Let's first train as-is to demonstrate.

In [None]:
resnet = makeModel()
resnet.summary()
resnet.fit(x_train, y_train, epochs=10, batch_size=32, validation_split=0.1, verbose=1)
resnet.evaluate(x_test, y_test)

#### Gaussian Noise

Let's try adding some noise to the input to the output classification layer. This will act as a regularizer. Note how we added a ReLU() afterwards. If we did not, some of the weights might have a negative value from the noise (as if it was a leaky ReLU).

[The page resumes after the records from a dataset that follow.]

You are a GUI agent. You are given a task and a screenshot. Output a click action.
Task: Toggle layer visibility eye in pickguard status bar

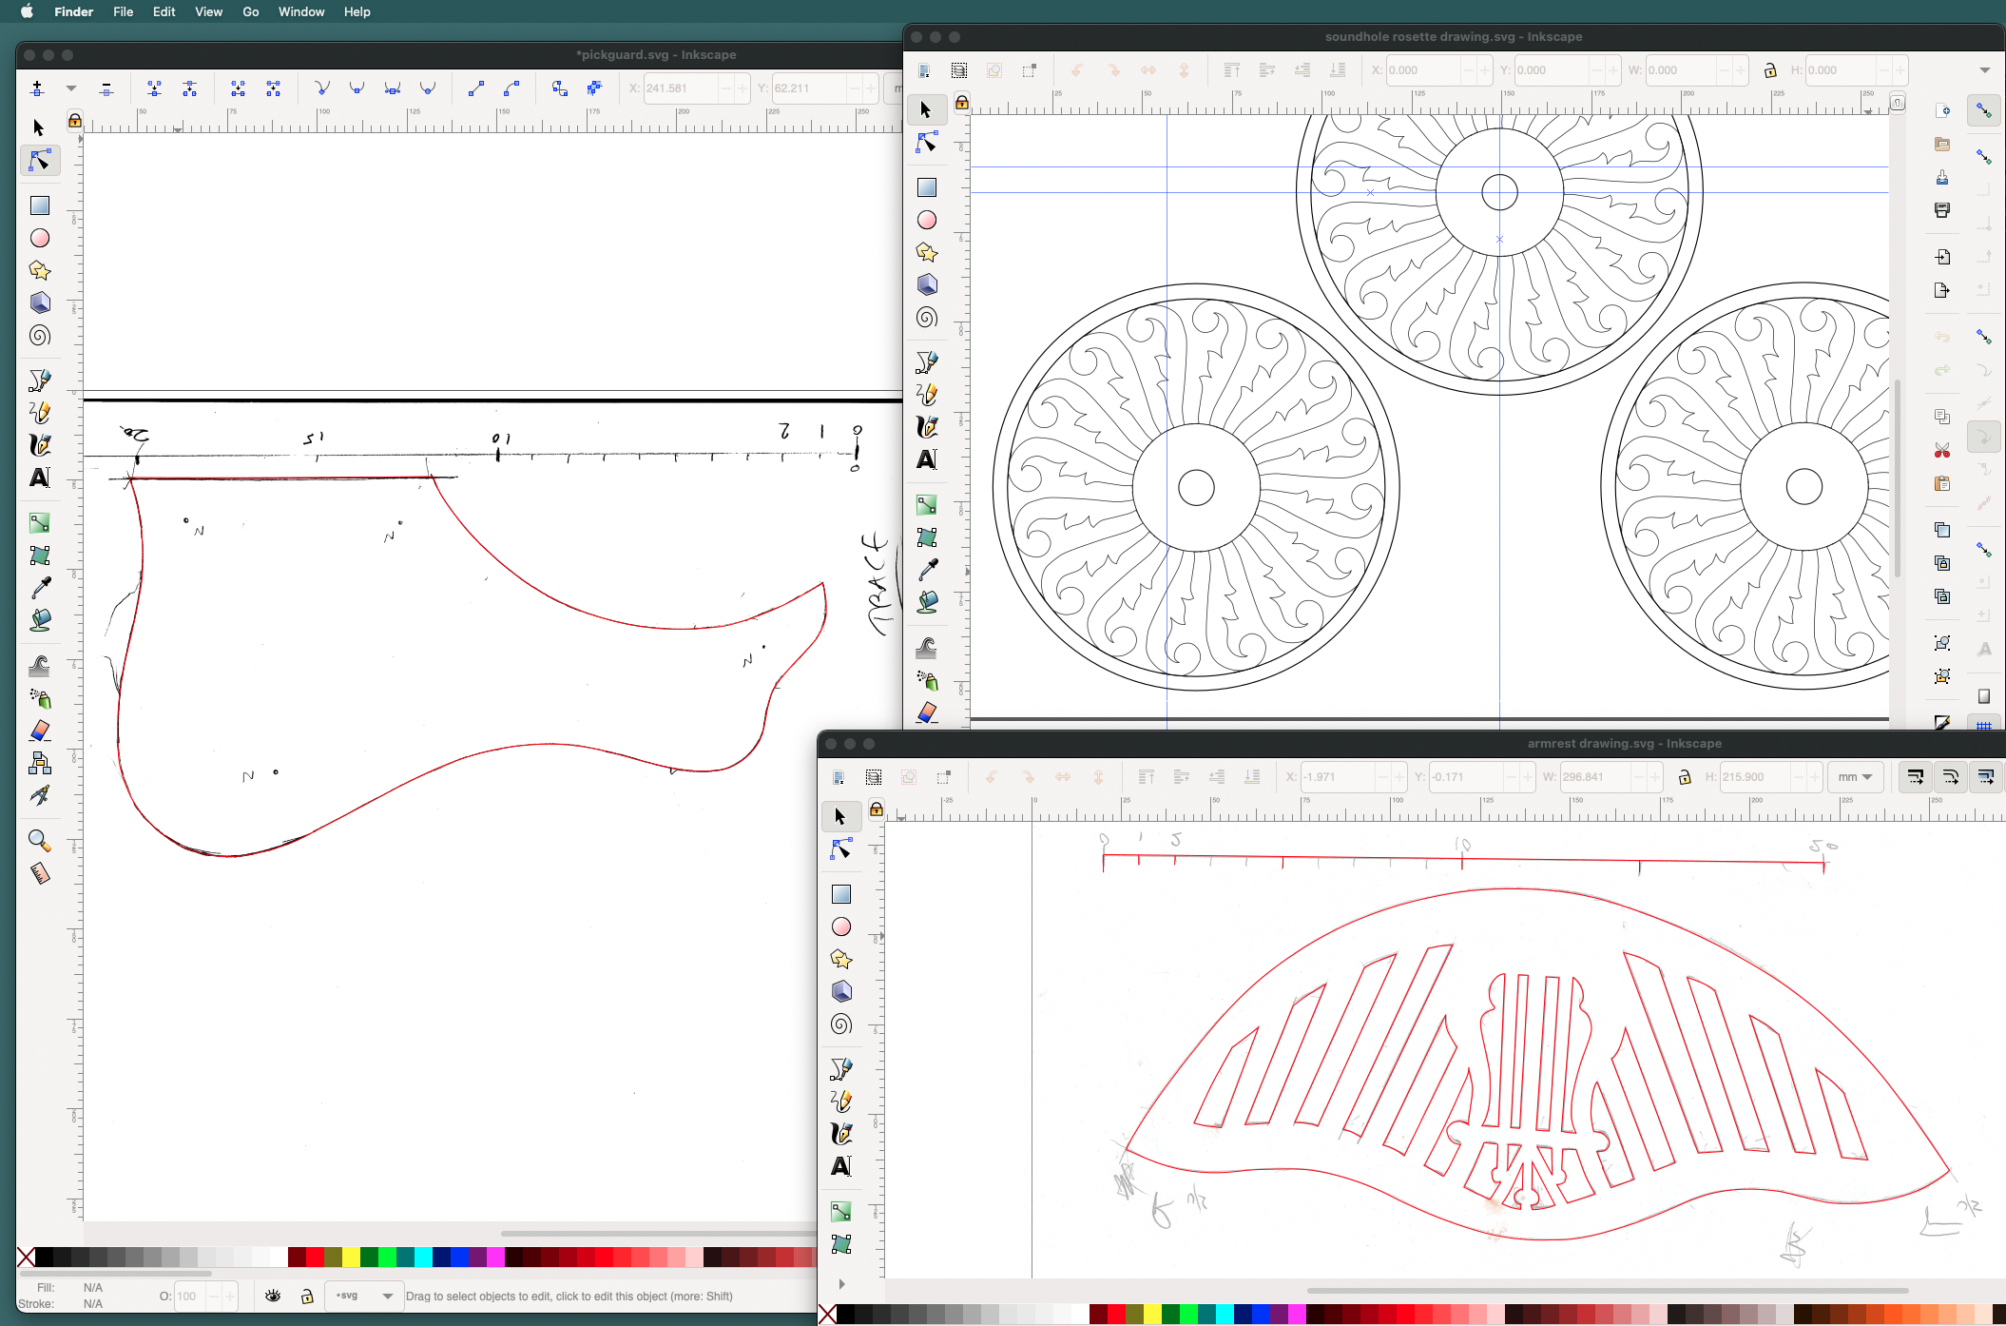coord(273,1296)
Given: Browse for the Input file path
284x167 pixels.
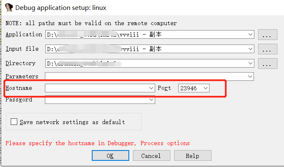Looking at the screenshot, I should (x=267, y=49).
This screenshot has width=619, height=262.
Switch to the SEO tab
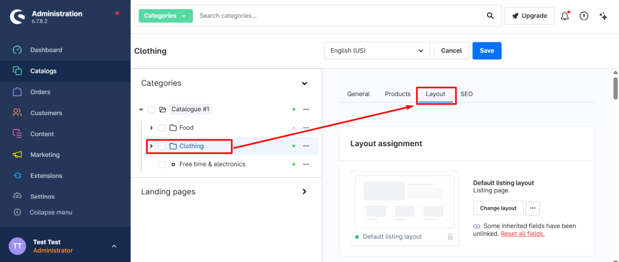click(466, 94)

As is (after 10 epochs), the training accuracy remains unchanged, but the validation/test data has crept up a small amount to ~75%.

In [None]:
resnet = makeModel(noise=0.1)
resnet.summary()
resnet.fit(x_train, y_train, epochs=10, batch_size=32, validation_split=0.1, verbose=1)
resnet.evaluate(x_test, y_test)

#### Layer Regularization

Let's use an aggresive form of kernel regularization -- this will penalize any large weight changes to prevent data snapping into the node (L2 regularation), but may greatly reduce the rate of learning - or learning at all (rate = 0.01). 

As is (after 10 epochs), the training accuracy will be plateaued around ~60%. It just won't learn at this level of aggressive layer regularization.

In [None]:
resnet = makeModel(noise=0.1, reg=l2(0.01))
resnet.fit(x_train, y_train, epochs=10, batch_size=32, validation_split=0.1, verbose=1)
resnet.evaluate(x_test, y_test)

Let's now try less aggressive amount of regularization (reduce by a magnitude of 10). The rate of increase in training accuracy will slow down and be more stable with the validation accuracy. We can now increase the number of epochs to 30.

As is (after 30 epochs), the validation/test data has crept up a modest amount to ~80%, while the training accuracy has plauteaued also around 80%.

In [None]:
resnet = makeBaseModel(noise=0.1, reg=l2(0.001))
resnet.fit(x_train, y_train, epochs=30, batch_size=32, validation_split=0.1, verbose=1)
resnet.evaluate(x_test, y_test)

#### Learning Rate

You can see that we are plateauing out around 80% on the validation/test data after 30 epochs and the training accuracy seems to be equally plateaud. This suggests that the weight updates are bouncing back/forth trying to fit the training data; whereby, lines of linear separation are slightly shifting causing swings in the validation loss.

Let's address this by dropping the learning rate a magnitude after 30 epochs, and run another 10. We can see now that the validation/test data climb and plateaus at ~84%.

In [None]:
resnet.compile(loss='sparse_categorical_crossentropy', optimizer=Adam(lr=0.0001), metrics=['acc'])
resnet.fit(x_train, y_train, epochs=30, batch_size=32, validation_split=0.1, verbose=1)
resnet.evaluate(x_test, y_test)

## Next

Think how you can modify this experiment, to meet the objectives.